Gemtuzumab ozogamicin as part of reduced-intensity conditioning for allogeneic hematopoietic cell transplantation in patients with relapsed acute myeloid leukemia.

PURPOSE

Gemtuzumab ozogamicin (GO) has been associated with an increased risk of liver sinusoidal obstruction syndrome (SOS) when applied within 3 months of allogeneic hematopoietic cell transplantation (HCT). We hypothesized that GO might be safe and effective as part of a reduced-intensity conditioning regimen as salvage therapy of CD33+ acute myeloid leukemia.

EXPERIMENTAL DESIGN

Thirty-one patients with acute myeloid leukemia which relapsed following conventional therapy (n=15), autologous (n=3), or allogeneic (n=13) HCT were included in a prospective phase I/II trial. The preparative regimen contained 6 and 3 mg/m(2) of GO on days -21 and -14 before transplantation, leading to a reduction of marrow blasts in 18 patients (58%).

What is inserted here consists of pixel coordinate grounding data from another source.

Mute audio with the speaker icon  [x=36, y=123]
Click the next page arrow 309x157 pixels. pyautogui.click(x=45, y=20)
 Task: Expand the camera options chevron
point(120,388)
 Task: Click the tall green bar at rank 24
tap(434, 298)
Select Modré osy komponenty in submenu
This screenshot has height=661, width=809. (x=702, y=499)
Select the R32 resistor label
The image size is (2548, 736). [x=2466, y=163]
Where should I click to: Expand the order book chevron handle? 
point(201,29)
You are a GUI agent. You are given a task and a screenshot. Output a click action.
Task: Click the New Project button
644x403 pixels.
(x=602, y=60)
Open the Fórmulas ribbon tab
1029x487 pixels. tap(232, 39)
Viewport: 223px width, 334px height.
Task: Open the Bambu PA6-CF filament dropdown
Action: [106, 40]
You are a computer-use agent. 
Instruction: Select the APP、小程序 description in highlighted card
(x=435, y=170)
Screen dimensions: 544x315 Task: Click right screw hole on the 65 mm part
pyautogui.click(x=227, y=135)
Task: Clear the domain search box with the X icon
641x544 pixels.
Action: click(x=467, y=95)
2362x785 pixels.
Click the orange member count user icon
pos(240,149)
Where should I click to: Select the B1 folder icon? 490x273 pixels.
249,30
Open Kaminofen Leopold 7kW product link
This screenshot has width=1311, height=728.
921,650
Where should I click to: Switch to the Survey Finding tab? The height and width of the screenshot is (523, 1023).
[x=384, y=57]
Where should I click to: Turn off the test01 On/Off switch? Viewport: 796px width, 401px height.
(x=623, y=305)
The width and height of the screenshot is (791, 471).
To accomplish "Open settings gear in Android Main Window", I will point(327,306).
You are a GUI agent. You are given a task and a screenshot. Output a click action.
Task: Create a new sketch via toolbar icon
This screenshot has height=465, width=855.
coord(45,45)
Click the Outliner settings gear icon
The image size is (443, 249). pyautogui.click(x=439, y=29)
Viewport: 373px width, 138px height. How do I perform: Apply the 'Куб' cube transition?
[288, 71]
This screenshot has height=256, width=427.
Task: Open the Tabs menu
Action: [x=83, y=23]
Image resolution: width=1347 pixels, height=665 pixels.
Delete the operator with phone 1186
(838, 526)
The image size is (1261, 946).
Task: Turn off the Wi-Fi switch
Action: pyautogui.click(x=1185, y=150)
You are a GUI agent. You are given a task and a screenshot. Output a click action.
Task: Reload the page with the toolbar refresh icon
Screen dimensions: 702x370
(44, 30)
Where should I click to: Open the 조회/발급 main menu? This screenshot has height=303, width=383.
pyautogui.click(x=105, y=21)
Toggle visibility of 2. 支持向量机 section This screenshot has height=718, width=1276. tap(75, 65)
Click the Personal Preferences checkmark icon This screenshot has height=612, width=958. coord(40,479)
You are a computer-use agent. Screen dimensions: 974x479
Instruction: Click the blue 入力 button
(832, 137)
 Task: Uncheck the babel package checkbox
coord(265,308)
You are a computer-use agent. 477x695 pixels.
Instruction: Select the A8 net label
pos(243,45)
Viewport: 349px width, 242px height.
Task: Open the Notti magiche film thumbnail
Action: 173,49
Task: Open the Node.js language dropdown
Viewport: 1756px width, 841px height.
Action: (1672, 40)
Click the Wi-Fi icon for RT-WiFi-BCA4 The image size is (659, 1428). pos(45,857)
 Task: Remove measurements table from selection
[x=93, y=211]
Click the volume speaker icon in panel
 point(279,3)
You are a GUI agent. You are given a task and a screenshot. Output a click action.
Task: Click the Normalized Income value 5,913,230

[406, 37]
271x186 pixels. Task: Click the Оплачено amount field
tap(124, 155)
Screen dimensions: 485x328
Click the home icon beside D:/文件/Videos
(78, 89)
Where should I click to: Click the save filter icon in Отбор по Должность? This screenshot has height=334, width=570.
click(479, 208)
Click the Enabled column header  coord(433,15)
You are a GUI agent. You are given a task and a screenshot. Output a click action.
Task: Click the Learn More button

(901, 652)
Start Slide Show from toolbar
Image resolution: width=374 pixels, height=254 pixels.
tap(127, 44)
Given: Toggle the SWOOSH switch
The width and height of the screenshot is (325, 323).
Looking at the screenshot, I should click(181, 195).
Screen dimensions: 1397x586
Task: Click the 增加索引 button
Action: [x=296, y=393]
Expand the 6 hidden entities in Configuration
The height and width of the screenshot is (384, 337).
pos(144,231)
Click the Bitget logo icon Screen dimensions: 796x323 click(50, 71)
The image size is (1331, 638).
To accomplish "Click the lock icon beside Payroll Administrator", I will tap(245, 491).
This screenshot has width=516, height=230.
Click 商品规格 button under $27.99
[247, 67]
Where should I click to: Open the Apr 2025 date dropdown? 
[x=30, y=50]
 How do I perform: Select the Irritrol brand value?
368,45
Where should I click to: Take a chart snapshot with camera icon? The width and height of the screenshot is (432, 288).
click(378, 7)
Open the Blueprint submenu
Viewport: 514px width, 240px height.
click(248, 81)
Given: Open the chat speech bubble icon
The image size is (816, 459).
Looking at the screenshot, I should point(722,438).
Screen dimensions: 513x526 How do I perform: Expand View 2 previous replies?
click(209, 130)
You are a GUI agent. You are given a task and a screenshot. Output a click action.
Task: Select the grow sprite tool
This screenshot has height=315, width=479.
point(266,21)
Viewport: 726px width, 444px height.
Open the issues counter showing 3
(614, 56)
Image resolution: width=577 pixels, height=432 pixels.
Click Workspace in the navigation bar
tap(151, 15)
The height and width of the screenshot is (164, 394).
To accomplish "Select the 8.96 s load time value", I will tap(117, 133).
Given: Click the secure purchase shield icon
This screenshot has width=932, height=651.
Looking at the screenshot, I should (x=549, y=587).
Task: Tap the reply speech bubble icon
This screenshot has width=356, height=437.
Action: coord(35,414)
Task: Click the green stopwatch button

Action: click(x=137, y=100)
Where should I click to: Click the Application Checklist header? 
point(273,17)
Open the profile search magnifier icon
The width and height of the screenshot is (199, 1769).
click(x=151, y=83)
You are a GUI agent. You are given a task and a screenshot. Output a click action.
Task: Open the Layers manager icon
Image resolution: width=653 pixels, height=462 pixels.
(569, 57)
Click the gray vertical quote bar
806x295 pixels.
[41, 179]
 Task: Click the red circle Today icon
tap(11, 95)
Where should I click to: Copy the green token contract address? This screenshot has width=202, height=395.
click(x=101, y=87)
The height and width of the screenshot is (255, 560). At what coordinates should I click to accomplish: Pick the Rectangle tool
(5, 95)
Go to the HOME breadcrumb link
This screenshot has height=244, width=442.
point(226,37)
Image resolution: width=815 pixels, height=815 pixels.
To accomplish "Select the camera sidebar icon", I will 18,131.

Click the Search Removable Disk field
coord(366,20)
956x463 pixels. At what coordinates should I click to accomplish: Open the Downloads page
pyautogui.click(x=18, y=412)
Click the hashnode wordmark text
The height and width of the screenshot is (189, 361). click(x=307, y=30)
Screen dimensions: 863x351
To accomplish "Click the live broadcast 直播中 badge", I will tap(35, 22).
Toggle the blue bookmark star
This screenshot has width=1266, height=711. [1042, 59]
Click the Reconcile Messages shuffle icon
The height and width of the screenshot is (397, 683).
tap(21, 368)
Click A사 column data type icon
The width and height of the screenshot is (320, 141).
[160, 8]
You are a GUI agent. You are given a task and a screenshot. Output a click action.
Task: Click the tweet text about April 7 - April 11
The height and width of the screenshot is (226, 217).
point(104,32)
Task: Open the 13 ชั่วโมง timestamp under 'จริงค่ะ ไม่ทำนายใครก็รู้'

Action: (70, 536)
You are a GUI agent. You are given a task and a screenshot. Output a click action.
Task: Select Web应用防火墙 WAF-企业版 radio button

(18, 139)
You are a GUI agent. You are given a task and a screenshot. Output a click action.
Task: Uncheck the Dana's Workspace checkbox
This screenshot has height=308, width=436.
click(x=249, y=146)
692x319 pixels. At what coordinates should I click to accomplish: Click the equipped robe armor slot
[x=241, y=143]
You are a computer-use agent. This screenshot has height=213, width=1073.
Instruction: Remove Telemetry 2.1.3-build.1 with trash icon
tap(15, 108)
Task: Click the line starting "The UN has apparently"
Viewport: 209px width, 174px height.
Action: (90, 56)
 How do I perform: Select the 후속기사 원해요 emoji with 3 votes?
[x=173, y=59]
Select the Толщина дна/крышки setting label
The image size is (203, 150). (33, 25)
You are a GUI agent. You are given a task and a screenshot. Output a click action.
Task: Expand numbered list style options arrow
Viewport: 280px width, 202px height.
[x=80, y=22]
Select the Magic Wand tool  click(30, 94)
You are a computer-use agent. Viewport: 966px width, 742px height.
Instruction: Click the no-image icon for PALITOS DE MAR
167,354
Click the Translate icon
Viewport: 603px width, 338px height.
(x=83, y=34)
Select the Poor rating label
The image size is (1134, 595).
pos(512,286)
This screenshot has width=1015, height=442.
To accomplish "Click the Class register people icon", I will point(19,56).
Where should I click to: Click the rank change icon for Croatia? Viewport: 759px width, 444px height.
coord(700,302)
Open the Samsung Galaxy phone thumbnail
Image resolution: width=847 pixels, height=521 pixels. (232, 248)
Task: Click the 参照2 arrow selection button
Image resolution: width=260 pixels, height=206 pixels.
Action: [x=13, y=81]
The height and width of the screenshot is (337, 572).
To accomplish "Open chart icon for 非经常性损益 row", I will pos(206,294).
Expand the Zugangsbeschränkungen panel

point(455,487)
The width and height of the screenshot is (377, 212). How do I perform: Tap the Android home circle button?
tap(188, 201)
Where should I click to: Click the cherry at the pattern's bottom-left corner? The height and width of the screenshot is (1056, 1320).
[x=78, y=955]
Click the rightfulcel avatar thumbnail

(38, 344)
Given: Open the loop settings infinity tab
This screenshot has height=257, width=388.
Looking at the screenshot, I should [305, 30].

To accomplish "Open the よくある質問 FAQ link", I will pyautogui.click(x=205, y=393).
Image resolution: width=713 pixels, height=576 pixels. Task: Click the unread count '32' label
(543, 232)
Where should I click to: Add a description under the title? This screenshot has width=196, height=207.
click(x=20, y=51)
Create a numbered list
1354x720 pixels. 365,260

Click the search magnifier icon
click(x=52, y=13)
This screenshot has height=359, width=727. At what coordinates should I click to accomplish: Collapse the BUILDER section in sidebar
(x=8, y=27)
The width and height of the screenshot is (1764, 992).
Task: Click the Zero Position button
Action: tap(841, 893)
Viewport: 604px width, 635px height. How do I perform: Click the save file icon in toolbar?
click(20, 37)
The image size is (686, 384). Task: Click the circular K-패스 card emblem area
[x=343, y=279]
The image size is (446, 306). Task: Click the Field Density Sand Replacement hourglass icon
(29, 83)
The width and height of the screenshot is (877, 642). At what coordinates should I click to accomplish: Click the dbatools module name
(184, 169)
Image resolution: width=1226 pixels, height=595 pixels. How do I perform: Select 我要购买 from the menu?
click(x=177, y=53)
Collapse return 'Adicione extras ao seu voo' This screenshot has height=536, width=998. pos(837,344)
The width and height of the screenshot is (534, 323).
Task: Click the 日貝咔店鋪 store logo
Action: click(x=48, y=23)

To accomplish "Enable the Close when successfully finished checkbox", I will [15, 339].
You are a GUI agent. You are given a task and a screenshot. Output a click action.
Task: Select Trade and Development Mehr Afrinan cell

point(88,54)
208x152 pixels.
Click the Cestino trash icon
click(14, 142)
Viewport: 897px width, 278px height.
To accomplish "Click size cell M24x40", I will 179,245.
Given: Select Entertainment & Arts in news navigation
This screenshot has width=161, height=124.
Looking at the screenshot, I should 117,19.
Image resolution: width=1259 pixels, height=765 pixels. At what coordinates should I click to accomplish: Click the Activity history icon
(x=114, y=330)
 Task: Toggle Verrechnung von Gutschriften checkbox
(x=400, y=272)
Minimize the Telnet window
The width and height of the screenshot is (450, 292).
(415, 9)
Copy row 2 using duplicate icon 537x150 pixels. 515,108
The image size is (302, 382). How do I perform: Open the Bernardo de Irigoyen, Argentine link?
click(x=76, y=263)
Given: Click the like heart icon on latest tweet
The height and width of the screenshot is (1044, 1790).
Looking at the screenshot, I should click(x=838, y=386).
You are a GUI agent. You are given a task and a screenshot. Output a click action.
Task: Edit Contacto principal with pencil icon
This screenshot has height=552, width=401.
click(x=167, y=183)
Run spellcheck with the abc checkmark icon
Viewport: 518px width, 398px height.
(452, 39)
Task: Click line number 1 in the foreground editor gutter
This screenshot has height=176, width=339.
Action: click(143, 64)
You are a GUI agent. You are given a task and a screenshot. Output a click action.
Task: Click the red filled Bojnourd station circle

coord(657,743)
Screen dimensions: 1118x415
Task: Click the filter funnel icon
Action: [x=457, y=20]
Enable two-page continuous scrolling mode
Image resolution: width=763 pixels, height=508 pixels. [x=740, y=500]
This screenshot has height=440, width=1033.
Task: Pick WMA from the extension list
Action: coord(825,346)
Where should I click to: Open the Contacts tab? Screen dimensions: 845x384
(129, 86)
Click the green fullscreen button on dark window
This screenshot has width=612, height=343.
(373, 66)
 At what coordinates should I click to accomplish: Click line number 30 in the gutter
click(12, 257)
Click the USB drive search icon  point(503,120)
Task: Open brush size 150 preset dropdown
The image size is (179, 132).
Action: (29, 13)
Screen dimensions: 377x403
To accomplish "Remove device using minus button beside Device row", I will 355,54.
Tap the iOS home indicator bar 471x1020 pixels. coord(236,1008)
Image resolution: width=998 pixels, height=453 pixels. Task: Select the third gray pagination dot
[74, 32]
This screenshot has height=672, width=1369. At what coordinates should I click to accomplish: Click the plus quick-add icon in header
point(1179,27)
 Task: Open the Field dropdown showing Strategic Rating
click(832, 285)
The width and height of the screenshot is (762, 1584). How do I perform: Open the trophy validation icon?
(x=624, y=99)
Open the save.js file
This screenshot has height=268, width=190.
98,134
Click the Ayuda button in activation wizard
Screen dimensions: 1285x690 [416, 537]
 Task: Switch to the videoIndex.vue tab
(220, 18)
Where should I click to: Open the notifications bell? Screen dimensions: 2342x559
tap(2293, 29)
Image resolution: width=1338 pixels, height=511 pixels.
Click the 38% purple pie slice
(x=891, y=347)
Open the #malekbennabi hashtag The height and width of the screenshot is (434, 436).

Eight patients received further cytoreductive chemotherapy before conditioning therapy was initiated. Fludarabine-based reduced-intensity (n=11) or nonmyelablative (n=16) conditioning and peripheral blood stem cell infusion from related (n=6) or unrelated (n=21) donors could be done in 27 patients during cytopenia.

RESULTS

Primary engraftment occurred in all evaluable patients. Only one case of reversible hepatic sinusoidal obstruction syndrome was documented. Non-relapse mortality until day 100 was 22% (n=6). The probabilities of overall and disease-free survival at 24 months were 39% and 35%, respectively. Relapse of leukemia occurring between 2 and 24 months after transplantation (median, 8 months) was the major reason for treatment failure and death.

CONCLUSION

These data suggest that GO can be combined with reduced-intensity conditioning even after previous autologous or allogeneic HCT.